Given request 1: According to the data preparation notebook, how many images does CIFAR-10 contain?
Given request 2: Reproduce the rows starting at the first one and ending at the one containing "coord(643,180)", renaming "Instruction" to "Directive" and leaving everything else unchanged.

# Data Preparation

This notebook prepares datasets for training diffusion models. For local machine training, we focus on small image resolutions (32x32) and manageable dataset sizes.

In [5]:
import torch
from torchvision.datasets import CelebA, CIFAR10
from pathlib import Path

In [6]:
dataset_root = Path.cwd().parent / 'datasets'
dataset_root.mkdir(parents=True, exist_ok=True)

## 1. CIFAR-10 (32x32, RGB)
CIFAR-10 contains 60,000 images in 10 classes. We download both the training (50,000) and testing (10,000) splits.

In [7]:
# Download splits and print sizes
cifar_train = CIFAR10(root=dataset_root, train=True, download=True)
cifar_test = CIFAR10(root=dataset_root, train=False, download=True)

print(f"CIFAR-10 (Train) size: {len(cifar_train)}")
print(f"CIFAR-10 (Test) size: {len(cifar_test)}")
print(f"CIFAR-10 Total size: {len(cifar_train) + len(cifar_test)}")

(Text and item location entries)
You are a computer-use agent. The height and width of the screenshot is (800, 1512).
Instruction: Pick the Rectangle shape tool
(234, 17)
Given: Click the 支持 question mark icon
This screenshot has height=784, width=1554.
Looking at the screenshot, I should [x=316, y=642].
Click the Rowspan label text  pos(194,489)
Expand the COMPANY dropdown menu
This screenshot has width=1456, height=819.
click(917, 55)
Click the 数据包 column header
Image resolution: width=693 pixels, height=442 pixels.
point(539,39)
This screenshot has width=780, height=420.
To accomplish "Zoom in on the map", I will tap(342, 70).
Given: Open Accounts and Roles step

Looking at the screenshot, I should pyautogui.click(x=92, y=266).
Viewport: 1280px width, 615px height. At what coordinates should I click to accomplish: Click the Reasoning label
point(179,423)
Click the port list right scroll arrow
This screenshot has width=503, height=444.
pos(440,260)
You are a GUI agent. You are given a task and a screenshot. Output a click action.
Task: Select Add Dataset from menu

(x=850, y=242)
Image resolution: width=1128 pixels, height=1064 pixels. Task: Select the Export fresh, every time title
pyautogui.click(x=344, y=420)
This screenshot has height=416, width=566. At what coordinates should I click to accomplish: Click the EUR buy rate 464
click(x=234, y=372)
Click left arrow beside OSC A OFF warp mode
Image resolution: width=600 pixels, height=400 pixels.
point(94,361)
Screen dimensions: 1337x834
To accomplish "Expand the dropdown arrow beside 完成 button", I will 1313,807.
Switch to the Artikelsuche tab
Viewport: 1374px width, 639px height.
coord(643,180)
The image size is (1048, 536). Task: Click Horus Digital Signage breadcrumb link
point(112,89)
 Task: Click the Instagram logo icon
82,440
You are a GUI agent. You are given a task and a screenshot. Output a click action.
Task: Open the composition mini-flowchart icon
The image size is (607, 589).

Finished answer 1: CIFAR-10 contains 60,000 images in 10 classes.

Finished answer 2:
You are a computer-use agent. The height and width of the screenshot is (800, 1512).
Directive: Pick the Rectangle shape tool
(234, 17)
Given: Click the 支持 question mark icon
This screenshot has height=784, width=1554.
Looking at the screenshot, I should [x=316, y=642].
Click the Rowspan label text  pos(194,489)
Expand the COMPANY dropdown menu
This screenshot has width=1456, height=819.
click(917, 55)
Click the 数据包 column header
Image resolution: width=693 pixels, height=442 pixels.
point(539,39)
This screenshot has width=780, height=420.
To accomplish "Zoom in on the map", I will tap(342, 70).
Given: Open Accounts and Roles step

Looking at the screenshot, I should pyautogui.click(x=92, y=266).
Viewport: 1280px width, 615px height. At what coordinates should I click to accomplish: Click the Reasoning label
point(179,423)
Click the port list right scroll arrow
This screenshot has width=503, height=444.
pos(440,260)
You are a GUI agent. You are given a task and a screenshot. Output a click action.
Task: Select Add Dataset from menu

(x=850, y=242)
Image resolution: width=1128 pixels, height=1064 pixels. Task: Select the Export fresh, every time title
pyautogui.click(x=344, y=420)
This screenshot has height=416, width=566. At what coordinates should I click to accomplish: Click the EUR buy rate 464
click(x=234, y=372)
Click left arrow beside OSC A OFF warp mode
Image resolution: width=600 pixels, height=400 pixels.
point(94,361)
Screen dimensions: 1337x834
To accomplish "Expand the dropdown arrow beside 完成 button", I will 1313,807.
Switch to the Artikelsuche tab
Viewport: 1374px width, 639px height.
coord(643,180)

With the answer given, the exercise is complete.